_AVAILABLE RECORDS_
▼▼▼
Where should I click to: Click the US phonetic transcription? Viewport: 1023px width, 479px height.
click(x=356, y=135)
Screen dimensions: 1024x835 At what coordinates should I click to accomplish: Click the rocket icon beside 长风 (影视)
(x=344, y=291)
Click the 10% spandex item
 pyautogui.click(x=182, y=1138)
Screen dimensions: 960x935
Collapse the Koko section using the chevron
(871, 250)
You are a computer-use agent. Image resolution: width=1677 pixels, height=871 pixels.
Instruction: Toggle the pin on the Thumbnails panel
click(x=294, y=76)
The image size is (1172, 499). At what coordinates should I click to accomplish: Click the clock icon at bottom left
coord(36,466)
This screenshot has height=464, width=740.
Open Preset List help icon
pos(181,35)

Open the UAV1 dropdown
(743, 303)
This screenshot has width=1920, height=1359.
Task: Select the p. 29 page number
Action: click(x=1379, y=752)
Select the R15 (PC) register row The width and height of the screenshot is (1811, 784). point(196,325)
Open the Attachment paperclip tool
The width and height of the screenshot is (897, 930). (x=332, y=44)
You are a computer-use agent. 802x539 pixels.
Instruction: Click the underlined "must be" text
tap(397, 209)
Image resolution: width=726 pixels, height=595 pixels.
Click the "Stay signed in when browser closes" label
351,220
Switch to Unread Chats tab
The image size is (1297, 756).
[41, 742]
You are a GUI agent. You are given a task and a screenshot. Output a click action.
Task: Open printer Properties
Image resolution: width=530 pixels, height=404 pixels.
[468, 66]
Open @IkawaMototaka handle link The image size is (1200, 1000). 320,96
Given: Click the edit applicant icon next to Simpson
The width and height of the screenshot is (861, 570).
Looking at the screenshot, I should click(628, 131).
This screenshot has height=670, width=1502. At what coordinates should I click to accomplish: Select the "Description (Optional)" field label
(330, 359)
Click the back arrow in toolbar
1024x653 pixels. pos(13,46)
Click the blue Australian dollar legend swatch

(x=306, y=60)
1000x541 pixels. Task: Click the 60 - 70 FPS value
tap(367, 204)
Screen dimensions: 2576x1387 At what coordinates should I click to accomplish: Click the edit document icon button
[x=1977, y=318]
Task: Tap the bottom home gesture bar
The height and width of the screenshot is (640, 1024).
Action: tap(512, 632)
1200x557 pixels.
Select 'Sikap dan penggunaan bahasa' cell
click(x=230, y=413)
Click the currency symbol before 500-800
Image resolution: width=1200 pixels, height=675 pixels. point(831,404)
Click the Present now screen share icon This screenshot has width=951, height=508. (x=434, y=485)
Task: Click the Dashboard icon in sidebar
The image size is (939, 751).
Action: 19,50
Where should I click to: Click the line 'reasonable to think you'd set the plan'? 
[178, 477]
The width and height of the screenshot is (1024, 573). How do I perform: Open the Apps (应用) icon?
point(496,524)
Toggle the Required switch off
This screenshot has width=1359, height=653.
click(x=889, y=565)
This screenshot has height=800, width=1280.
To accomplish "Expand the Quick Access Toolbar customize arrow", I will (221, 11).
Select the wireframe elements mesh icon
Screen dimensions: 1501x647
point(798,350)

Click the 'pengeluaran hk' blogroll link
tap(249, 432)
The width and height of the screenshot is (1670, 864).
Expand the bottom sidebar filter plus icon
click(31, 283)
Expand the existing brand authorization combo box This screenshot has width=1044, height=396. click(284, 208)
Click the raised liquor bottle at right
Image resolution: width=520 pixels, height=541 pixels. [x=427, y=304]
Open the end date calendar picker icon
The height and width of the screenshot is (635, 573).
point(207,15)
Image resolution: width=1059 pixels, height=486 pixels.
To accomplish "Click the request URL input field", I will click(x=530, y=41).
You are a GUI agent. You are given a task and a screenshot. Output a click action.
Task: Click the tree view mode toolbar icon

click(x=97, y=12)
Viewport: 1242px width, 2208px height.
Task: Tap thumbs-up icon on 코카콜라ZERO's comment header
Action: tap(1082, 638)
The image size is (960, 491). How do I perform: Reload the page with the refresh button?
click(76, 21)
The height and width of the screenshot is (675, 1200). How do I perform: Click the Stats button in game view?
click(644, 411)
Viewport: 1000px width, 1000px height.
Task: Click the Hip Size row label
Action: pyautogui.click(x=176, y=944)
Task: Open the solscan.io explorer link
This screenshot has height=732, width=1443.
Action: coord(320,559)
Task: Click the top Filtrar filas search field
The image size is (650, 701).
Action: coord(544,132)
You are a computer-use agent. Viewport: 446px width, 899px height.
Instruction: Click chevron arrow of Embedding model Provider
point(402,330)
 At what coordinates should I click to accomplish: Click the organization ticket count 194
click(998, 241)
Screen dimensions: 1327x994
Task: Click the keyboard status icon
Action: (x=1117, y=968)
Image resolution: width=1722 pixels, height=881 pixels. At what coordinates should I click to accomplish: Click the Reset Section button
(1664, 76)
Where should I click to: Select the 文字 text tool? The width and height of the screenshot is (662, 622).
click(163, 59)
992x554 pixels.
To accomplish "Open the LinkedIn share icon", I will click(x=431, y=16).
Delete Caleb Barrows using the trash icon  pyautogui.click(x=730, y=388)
▲▲▲
_PROMPT_
Output the data once more, exactly as given.

_SOLUTION_
Where should I click to: Click the US phonetic transcription? Viewport: 1023px width, 479px height.
click(x=356, y=135)
Screen dimensions: 1024x835 At what coordinates should I click to accomplish: Click the rocket icon beside 长风 (影视)
(x=344, y=291)
Click the 10% spandex item
 pyautogui.click(x=182, y=1138)
Screen dimensions: 960x935
Collapse the Koko section using the chevron
(871, 250)
You are a computer-use agent. Image resolution: width=1677 pixels, height=871 pixels.
Instruction: Toggle the pin on the Thumbnails panel
click(x=294, y=76)
The image size is (1172, 499). At what coordinates should I click to accomplish: Click the clock icon at bottom left
coord(36,466)
This screenshot has height=464, width=740.
Open Preset List help icon
pos(181,35)

Open the UAV1 dropdown
(743, 303)
This screenshot has width=1920, height=1359.
Task: Select the p. 29 page number
Action: click(x=1379, y=752)
Select the R15 (PC) register row The width and height of the screenshot is (1811, 784). point(196,325)
Open the Attachment paperclip tool
The width and height of the screenshot is (897, 930). (x=332, y=44)
You are a computer-use agent. 802x539 pixels.
Instruction: Click the underlined "must be" text
tap(397, 209)
Image resolution: width=726 pixels, height=595 pixels.
Click the "Stay signed in when browser closes" label
351,220
Switch to Unread Chats tab
The image size is (1297, 756).
[41, 742]
You are a GUI agent. You are given a task and a screenshot. Output a click action.
Task: Open printer Properties
Image resolution: width=530 pixels, height=404 pixels.
[468, 66]
Open @IkawaMototaka handle link The image size is (1200, 1000). 320,96
Given: Click the edit applicant icon next to Simpson
The width and height of the screenshot is (861, 570).
Looking at the screenshot, I should click(628, 131).
This screenshot has height=670, width=1502. At what coordinates should I click to accomplish: Select the "Description (Optional)" field label
(330, 359)
Click the back arrow in toolbar
1024x653 pixels. pos(13,46)
Click the blue Australian dollar legend swatch

(x=306, y=60)
1000x541 pixels. Task: Click the 60 - 70 FPS value
tap(367, 204)
Screen dimensions: 2576x1387 At what coordinates should I click to accomplish: Click the edit document icon button
[x=1977, y=318]
Task: Tap the bottom home gesture bar
The height and width of the screenshot is (640, 1024).
Action: tap(512, 632)
1200x557 pixels.
Select 'Sikap dan penggunaan bahasa' cell
click(x=230, y=413)
Click the currency symbol before 500-800
Image resolution: width=1200 pixels, height=675 pixels. point(831,404)
Click the Present now screen share icon This screenshot has width=951, height=508. (x=434, y=485)
Task: Click the Dashboard icon in sidebar
The image size is (939, 751).
Action: 19,50
Where should I click to: Click the line 'reasonable to think you'd set the plan'? 
[178, 477]
The width and height of the screenshot is (1024, 573). How do I perform: Open the Apps (应用) icon?
point(496,524)
Toggle the Required switch off
This screenshot has width=1359, height=653.
click(x=889, y=565)
This screenshot has height=800, width=1280.
To accomplish "Expand the Quick Access Toolbar customize arrow", I will (221, 11).
Select the wireframe elements mesh icon
Screen dimensions: 1501x647
point(798,350)

Click the 'pengeluaran hk' blogroll link
tap(249, 432)
The width and height of the screenshot is (1670, 864).
Expand the bottom sidebar filter plus icon
click(31, 283)
Expand the existing brand authorization combo box This screenshot has width=1044, height=396. click(284, 208)
Click the raised liquor bottle at right
Image resolution: width=520 pixels, height=541 pixels. [x=427, y=304]
Open the end date calendar picker icon
The height and width of the screenshot is (635, 573).
point(207,15)
Image resolution: width=1059 pixels, height=486 pixels.
To accomplish "Click the request URL input field", I will click(x=530, y=41).
You are a GUI agent. You are given a task and a screenshot. Output a click action.
Task: Click the tree view mode toolbar icon

click(x=97, y=12)
Viewport: 1242px width, 2208px height.
Task: Tap thumbs-up icon on 코카콜라ZERO's comment header
Action: tap(1082, 638)
The image size is (960, 491). How do I perform: Reload the page with the refresh button?
click(76, 21)
The height and width of the screenshot is (675, 1200). How do I perform: Click the Stats button in game view?
click(644, 411)
Viewport: 1000px width, 1000px height.
Task: Click the Hip Size row label
Action: pyautogui.click(x=176, y=944)
Task: Open the solscan.io explorer link
This screenshot has height=732, width=1443.
Action: coord(320,559)
Task: Click the top Filtrar filas search field
The image size is (650, 701).
Action: coord(544,132)
You are a computer-use agent. Viewport: 446px width, 899px height.
Instruction: Click chevron arrow of Embedding model Provider
point(402,330)
 At what coordinates should I click to accomplish: Click the organization ticket count 194
click(998, 241)
Screen dimensions: 1327x994
Task: Click the keyboard status icon
Action: (x=1117, y=968)
Image resolution: width=1722 pixels, height=881 pixels. At what coordinates should I click to accomplish: Click the Reset Section button
(1664, 76)
Where should I click to: Select the 文字 text tool? The width and height of the screenshot is (662, 622).
click(163, 59)
992x554 pixels.
To accomplish "Open the LinkedIn share icon", I will click(x=431, y=16).
Delete Caleb Barrows using the trash icon  pyautogui.click(x=730, y=388)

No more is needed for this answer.